◆ Data listing ◆
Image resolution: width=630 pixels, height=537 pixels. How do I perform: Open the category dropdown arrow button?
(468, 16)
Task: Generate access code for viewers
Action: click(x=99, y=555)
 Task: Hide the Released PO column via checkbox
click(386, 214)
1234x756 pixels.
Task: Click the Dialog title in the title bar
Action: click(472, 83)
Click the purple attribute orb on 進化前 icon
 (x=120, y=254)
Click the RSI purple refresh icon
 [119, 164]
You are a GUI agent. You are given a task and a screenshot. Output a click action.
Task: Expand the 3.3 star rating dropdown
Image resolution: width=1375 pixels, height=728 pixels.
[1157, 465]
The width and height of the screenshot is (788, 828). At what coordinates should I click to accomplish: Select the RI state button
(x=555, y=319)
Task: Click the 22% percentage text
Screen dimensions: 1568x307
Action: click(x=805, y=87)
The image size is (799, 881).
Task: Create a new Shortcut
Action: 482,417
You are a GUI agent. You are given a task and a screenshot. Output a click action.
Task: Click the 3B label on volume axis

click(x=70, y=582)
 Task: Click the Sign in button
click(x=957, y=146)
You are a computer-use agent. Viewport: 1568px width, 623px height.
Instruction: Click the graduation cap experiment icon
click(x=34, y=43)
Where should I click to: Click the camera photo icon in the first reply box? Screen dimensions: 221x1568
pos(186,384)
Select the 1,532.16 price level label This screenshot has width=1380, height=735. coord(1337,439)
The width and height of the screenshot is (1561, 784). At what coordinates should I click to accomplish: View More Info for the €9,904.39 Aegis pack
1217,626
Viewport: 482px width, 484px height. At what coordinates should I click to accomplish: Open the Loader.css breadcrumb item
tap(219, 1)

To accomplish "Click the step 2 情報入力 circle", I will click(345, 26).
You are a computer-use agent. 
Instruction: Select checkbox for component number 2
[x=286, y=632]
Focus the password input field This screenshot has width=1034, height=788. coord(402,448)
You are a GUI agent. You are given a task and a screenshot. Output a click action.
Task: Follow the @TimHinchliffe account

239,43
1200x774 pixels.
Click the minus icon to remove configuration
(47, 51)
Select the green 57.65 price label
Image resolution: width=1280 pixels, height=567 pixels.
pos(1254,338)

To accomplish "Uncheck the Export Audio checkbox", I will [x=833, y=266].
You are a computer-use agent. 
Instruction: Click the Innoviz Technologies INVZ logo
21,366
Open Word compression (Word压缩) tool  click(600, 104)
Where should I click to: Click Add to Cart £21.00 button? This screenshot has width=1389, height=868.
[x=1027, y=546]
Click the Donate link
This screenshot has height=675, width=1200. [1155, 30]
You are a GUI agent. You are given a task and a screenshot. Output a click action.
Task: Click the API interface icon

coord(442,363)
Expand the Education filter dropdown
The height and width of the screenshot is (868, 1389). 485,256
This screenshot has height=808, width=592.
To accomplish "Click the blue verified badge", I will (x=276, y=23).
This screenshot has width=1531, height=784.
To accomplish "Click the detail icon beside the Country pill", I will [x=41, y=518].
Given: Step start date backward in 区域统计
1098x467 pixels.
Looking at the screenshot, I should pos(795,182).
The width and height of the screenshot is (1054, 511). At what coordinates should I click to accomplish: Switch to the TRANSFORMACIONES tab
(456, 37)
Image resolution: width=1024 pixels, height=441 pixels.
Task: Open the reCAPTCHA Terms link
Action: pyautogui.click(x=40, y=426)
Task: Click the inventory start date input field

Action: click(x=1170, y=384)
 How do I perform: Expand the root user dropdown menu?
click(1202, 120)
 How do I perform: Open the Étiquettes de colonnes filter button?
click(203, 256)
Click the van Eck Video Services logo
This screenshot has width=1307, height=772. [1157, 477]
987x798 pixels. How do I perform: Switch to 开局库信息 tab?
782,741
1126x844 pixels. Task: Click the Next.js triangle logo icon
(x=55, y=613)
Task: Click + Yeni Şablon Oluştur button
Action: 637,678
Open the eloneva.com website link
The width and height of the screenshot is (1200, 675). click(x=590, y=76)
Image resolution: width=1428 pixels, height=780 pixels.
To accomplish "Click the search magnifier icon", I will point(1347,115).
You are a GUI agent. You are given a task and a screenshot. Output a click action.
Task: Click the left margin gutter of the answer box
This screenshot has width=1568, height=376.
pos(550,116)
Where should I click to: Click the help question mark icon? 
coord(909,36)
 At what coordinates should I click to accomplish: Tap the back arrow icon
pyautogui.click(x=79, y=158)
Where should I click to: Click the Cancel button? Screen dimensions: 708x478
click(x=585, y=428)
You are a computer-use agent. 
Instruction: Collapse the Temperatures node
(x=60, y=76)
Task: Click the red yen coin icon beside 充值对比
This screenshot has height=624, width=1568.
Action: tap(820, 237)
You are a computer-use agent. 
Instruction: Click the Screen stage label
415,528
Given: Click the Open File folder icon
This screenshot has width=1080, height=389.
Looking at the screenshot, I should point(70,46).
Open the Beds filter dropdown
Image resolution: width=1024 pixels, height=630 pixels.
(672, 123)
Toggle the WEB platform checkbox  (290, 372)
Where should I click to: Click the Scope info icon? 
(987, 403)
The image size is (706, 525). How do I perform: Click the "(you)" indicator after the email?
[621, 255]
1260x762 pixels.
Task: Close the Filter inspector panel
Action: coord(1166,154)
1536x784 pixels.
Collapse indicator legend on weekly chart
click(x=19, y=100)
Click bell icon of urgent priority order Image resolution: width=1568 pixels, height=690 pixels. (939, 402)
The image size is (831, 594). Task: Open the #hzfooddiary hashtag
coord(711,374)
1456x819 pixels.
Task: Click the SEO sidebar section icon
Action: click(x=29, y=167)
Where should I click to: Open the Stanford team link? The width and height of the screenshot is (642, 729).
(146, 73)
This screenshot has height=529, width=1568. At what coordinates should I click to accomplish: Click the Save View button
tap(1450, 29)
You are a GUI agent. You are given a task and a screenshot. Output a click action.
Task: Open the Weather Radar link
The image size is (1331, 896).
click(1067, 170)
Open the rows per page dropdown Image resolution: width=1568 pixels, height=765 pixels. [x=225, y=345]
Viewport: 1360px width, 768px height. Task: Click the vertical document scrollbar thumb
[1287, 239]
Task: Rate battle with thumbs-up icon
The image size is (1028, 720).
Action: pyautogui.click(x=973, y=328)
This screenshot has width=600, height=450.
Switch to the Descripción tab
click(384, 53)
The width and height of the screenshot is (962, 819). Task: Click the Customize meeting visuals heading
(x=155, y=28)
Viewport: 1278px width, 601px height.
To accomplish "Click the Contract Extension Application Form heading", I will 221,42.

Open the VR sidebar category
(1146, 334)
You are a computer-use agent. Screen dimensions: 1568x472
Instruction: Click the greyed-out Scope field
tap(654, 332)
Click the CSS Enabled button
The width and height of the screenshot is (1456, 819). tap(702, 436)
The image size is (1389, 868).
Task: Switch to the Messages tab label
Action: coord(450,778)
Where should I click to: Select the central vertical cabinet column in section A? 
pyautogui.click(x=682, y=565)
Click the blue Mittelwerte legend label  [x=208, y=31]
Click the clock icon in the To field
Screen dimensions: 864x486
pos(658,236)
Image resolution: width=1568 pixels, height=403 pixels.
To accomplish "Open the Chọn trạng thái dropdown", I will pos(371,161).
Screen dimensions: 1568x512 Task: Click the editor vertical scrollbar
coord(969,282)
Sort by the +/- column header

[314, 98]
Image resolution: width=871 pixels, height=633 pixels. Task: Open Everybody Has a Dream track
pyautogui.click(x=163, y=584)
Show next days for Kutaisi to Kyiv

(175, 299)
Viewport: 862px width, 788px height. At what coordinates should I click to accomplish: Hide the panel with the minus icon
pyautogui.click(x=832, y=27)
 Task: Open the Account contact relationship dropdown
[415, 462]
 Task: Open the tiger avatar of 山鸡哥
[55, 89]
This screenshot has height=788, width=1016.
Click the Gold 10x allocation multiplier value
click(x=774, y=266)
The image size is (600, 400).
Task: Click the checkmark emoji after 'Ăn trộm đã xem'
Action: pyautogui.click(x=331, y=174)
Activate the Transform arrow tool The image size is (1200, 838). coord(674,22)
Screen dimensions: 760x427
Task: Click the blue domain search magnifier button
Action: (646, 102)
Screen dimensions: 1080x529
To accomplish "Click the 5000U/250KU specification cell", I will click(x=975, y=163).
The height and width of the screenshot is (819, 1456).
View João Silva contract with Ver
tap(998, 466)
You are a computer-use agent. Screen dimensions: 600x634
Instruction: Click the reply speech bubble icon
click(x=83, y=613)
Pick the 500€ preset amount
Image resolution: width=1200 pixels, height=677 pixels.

◆ What you are asked to do ◆
Give back exactly the lines of the listing above that run from the line with "This screenshot has width=600, height=450." to the line with "Image resolution: width=1568 pixels, height=403", inclusive.

◆ Solution for this exercise ◆
This screenshot has width=600, height=450.
Switch to the Descripción tab
click(384, 53)
The width and height of the screenshot is (962, 819). Task: Click the Customize meeting visuals heading
(x=155, y=28)
Viewport: 1278px width, 601px height.
To accomplish "Click the Contract Extension Application Form heading", I will 221,42.

Open the VR sidebar category
(1146, 334)
You are a computer-use agent. Screen dimensions: 1568x472
Instruction: Click the greyed-out Scope field
tap(654, 332)
Click the CSS Enabled button
The width and height of the screenshot is (1456, 819). tap(702, 436)
The image size is (1389, 868).
Task: Switch to the Messages tab label
Action: coord(450,778)
Where should I click to: Select the central vertical cabinet column in section A? 
pyautogui.click(x=682, y=565)
Click the blue Mittelwerte legend label  [x=208, y=31]
Click the clock icon in the To field
Screen dimensions: 864x486
pos(658,236)
Image resolution: width=1568 pixels, height=403 pixels.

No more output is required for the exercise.